After overruling Bavaria, the Imperial Treasury undertook the issuance of replacement notes, and allocated them to the various states on the basis of population. Since a limit was placed on the total issues, this resulted in many of the smaller states, which had relied heavily on paper currency, to receive less than the face value of their outstanding issues. The allocation worked out to three Marks — one Vereinsthaler — per capita. (Ibid.)
The final move in the financial reorganization of the German Union came about on March 14, 1875, with the passage of the Bank Act. With this, the Prussian State Bank was transformed into the Reichsbank (a foregone conclusion once Bismarck had decided that was desirable), and the Reichsbank was given the power to regulate the issue and circulation of bank notes, the spheres of activity of private banks of issue, and so on. Most important, the Bank of Prussia was now given the duty of regulating and supervising the currency circulation of all Germany, having had most currency functions of the Imperial Treasury transferred to it. (Ibid., 165.)

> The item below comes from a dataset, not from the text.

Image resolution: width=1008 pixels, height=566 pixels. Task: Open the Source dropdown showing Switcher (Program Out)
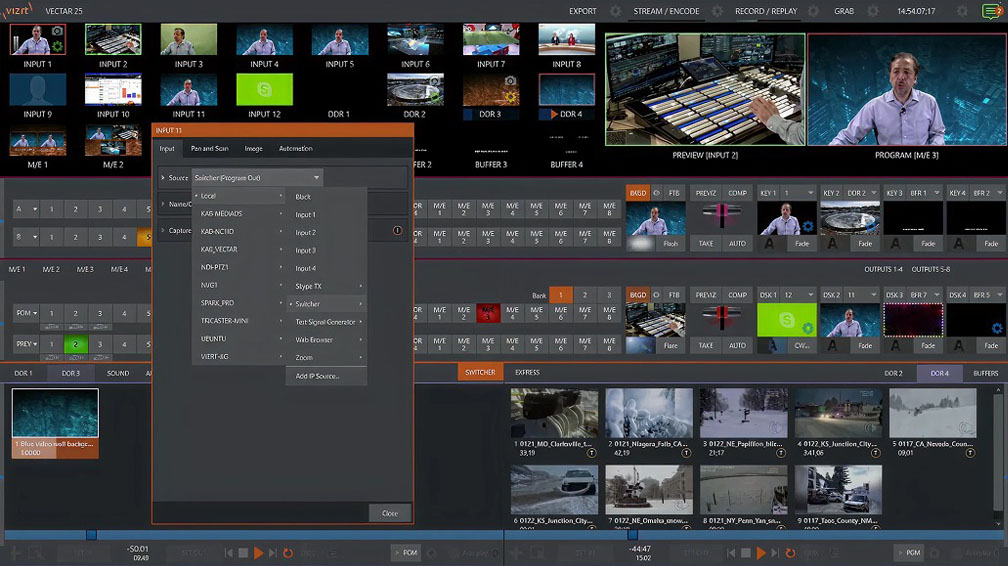(258, 178)
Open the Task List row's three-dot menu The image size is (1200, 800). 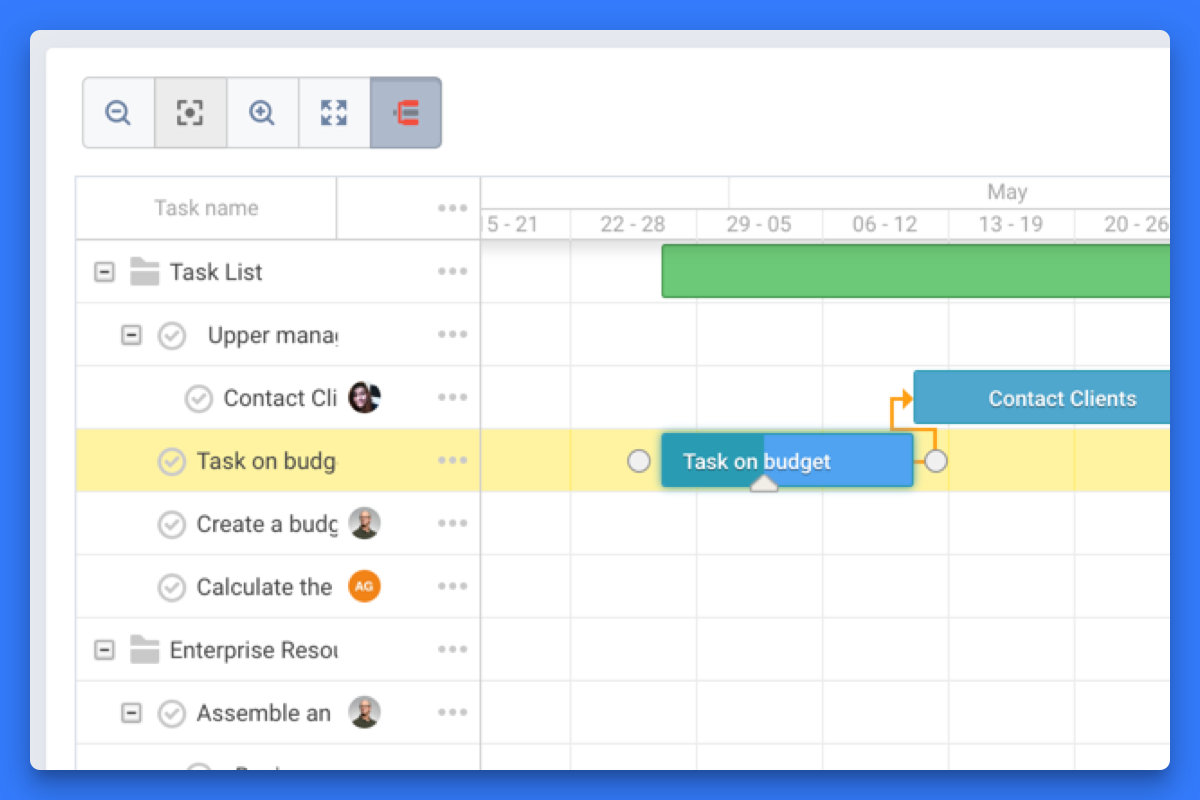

The strategic plan was gradually to reduce the amount of paper currency in circulation and rely primarily on specie currency. This was the focus of monetary policy until 1892, when the pre-determined statutory amount of 120 million Marks in Treasury notes was reached. Banknotes were another matter, and to restrict the issue of them in such fashion would have been to cripple permanently the ability of businesses to obtain necessary credit and financing. So that Treasury notes and Banknotes would not compete, however, Banknotes could not be issued in denominations of less than 100 Marks. (Ibid., 164.)
All of these carefully worked-out reforms were not to last very long. The financial chaos of World War One brought an end to soundly structured currencies in many parts of the world, including the United States.